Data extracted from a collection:
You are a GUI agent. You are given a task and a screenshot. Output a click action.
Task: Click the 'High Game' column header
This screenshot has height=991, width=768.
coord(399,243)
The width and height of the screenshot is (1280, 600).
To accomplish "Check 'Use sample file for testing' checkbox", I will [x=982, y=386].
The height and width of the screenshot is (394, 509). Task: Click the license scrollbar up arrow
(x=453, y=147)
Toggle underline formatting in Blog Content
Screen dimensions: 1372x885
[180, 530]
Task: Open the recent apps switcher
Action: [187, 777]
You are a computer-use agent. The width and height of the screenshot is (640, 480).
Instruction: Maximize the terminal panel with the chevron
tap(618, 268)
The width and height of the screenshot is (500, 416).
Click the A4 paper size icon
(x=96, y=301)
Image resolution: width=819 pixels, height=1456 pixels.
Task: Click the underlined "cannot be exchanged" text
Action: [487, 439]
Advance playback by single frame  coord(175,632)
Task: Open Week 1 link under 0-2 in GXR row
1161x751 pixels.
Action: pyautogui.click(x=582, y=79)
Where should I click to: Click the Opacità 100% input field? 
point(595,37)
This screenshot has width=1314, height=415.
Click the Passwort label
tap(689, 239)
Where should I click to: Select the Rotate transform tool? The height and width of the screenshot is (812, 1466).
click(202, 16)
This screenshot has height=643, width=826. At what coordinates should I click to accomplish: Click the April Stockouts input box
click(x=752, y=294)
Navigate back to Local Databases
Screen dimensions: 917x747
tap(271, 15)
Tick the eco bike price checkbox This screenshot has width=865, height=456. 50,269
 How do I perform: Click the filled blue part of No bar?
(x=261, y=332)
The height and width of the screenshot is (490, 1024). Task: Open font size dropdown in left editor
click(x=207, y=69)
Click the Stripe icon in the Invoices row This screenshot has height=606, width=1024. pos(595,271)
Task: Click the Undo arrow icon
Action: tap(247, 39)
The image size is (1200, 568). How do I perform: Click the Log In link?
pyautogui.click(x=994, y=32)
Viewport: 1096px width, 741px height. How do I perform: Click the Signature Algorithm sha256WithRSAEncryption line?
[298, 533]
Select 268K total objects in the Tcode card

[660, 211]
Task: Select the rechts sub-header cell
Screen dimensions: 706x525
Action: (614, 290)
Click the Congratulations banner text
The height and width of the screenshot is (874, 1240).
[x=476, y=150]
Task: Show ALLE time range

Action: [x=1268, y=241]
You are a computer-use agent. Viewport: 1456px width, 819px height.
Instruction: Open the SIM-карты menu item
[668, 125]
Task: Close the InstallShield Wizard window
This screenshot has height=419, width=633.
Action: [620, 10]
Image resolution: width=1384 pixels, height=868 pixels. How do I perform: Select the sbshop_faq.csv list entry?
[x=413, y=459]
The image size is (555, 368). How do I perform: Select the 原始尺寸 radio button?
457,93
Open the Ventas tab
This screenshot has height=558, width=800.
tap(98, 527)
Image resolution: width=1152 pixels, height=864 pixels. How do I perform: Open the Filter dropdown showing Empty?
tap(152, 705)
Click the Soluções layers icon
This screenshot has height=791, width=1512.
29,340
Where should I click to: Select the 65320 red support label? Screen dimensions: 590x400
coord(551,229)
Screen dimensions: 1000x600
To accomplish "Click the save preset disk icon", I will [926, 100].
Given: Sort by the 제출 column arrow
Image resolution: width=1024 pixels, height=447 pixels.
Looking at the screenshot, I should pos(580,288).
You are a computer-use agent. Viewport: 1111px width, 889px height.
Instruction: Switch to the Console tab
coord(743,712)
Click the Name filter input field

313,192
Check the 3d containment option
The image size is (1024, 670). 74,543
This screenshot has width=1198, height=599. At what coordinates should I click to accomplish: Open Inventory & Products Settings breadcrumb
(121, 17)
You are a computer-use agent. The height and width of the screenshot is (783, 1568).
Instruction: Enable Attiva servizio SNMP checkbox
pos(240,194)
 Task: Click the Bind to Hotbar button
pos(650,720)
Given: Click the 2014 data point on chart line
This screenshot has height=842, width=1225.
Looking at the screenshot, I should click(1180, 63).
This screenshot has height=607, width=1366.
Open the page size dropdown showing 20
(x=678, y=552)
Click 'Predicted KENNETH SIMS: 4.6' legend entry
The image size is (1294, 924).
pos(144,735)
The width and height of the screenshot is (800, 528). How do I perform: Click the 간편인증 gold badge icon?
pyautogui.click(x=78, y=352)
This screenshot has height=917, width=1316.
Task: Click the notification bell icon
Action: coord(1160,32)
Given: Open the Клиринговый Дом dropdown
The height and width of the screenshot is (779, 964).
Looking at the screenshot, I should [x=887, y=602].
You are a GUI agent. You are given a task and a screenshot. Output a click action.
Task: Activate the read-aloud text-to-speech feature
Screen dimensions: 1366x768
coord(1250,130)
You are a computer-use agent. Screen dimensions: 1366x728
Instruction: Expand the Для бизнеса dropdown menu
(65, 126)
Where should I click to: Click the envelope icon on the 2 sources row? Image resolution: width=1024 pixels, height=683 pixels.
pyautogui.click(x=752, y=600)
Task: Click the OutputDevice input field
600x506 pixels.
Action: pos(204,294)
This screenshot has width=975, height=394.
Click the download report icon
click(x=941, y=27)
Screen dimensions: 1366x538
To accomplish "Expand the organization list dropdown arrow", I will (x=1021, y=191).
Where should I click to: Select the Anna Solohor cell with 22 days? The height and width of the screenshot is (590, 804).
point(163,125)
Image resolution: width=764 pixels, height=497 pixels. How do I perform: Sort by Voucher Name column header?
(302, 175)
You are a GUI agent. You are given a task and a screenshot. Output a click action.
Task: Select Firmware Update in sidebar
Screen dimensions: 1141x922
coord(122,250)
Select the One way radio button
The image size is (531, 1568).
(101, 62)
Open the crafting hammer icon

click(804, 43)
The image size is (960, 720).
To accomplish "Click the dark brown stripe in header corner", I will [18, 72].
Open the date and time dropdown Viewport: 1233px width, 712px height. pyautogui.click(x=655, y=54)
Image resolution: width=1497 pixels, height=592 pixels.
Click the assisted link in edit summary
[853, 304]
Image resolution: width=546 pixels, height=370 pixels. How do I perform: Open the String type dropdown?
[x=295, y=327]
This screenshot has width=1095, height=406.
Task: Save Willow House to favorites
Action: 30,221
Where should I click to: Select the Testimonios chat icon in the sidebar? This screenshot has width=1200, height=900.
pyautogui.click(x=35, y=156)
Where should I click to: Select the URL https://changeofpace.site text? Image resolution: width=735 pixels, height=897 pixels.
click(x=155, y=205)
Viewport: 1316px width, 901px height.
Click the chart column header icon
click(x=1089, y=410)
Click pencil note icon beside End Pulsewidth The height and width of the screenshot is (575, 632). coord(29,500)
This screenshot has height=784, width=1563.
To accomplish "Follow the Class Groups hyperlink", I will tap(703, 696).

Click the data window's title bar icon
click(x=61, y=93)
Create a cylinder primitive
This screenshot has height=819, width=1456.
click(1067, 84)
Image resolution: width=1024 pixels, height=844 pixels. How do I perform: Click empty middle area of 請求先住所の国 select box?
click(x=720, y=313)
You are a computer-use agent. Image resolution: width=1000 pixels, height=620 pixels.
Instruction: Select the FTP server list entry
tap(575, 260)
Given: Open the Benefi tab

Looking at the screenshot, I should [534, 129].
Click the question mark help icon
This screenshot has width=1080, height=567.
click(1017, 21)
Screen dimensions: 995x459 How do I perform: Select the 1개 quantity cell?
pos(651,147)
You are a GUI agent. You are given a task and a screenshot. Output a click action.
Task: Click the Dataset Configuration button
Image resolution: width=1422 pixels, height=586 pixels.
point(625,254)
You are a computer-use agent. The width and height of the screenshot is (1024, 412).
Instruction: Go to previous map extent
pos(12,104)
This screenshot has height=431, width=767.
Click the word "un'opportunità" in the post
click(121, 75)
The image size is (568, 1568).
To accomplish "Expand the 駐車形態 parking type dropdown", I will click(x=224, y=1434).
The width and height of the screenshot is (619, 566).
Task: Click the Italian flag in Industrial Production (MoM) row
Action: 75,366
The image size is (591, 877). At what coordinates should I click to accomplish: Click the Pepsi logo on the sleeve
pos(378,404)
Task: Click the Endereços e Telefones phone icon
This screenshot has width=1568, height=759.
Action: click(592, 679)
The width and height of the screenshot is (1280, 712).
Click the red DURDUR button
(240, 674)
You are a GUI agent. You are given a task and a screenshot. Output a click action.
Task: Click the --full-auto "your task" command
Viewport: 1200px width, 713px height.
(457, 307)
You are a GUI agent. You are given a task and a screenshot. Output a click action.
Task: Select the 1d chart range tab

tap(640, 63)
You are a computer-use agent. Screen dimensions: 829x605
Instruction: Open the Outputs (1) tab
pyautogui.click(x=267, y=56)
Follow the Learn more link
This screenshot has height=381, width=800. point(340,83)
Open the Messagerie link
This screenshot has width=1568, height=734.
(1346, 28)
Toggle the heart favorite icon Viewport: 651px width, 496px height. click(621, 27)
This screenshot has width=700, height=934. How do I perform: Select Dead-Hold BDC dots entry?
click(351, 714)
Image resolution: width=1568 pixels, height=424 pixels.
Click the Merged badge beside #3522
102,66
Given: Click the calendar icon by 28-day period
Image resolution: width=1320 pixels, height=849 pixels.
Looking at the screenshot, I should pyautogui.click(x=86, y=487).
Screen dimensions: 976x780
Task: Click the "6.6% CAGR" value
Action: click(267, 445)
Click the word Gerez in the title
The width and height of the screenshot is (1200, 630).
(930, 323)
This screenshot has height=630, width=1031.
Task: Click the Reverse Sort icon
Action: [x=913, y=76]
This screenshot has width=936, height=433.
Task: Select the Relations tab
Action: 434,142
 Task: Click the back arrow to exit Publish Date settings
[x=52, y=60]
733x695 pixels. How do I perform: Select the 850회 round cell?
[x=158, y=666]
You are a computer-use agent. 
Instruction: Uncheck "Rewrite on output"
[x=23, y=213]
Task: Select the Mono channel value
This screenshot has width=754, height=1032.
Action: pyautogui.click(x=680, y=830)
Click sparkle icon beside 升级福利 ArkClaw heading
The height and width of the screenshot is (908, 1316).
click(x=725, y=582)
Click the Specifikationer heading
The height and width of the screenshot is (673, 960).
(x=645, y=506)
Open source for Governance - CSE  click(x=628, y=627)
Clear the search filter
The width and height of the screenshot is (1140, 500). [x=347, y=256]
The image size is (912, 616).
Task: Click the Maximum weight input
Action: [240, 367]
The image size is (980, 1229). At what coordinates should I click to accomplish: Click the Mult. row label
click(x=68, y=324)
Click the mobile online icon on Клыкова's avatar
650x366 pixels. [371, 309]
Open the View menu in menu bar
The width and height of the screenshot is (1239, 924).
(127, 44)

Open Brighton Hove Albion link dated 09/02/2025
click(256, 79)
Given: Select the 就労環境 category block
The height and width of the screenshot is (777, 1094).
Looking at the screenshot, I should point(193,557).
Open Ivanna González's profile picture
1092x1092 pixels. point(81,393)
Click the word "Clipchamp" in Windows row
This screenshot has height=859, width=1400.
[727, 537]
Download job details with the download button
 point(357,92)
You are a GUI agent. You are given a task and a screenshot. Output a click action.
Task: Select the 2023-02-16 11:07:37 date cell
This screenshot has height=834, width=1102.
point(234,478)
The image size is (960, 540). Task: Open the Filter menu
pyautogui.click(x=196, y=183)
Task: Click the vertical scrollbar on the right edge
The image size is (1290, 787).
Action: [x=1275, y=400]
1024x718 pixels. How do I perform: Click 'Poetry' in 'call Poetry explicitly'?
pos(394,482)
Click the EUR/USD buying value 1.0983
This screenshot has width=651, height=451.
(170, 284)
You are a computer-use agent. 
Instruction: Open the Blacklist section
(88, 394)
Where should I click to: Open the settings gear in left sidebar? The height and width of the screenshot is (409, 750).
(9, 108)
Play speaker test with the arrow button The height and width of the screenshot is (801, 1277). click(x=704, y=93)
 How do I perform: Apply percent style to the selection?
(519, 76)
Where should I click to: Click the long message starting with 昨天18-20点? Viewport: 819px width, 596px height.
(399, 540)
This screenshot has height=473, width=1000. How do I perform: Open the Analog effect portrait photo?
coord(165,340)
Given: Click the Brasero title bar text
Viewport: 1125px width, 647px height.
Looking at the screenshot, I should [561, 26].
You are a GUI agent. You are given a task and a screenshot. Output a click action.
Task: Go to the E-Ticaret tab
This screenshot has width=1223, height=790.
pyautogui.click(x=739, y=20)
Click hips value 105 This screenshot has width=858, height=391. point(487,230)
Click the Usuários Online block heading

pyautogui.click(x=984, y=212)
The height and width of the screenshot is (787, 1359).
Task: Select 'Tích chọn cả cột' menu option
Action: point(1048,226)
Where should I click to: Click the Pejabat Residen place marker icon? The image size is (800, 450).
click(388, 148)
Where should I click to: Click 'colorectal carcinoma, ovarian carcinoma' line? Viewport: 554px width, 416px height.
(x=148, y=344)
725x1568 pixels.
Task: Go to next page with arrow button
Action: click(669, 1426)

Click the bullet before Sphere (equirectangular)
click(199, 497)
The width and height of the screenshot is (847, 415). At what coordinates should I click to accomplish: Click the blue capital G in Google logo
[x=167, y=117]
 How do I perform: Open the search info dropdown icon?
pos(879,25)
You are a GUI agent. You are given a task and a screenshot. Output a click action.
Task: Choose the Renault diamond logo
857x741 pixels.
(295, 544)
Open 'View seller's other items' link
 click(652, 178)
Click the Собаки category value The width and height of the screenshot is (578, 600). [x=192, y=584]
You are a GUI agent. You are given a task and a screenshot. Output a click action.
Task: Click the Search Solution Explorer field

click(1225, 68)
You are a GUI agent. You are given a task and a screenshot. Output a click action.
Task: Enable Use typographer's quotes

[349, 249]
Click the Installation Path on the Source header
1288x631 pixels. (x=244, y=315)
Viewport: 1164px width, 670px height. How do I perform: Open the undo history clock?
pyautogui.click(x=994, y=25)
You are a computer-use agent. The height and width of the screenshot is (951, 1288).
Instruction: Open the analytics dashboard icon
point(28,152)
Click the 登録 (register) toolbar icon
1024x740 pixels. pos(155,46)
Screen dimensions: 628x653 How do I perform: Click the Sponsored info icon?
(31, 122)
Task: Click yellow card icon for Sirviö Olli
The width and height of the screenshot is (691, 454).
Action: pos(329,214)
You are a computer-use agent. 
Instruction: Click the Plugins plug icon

*Task description*
Copy the lines above exactly, beginning at the line that has "The width and height of the screenshot is (1280, 600)." and stopping after the line that has "Toggle underline formatting in Blog Content", and omit the rest.

*Solution below*
The width and height of the screenshot is (1280, 600).
To accomplish "Check 'Use sample file for testing' checkbox", I will [x=982, y=386].
The height and width of the screenshot is (394, 509). Task: Click the license scrollbar up arrow
(x=453, y=147)
Toggle underline formatting in Blog Content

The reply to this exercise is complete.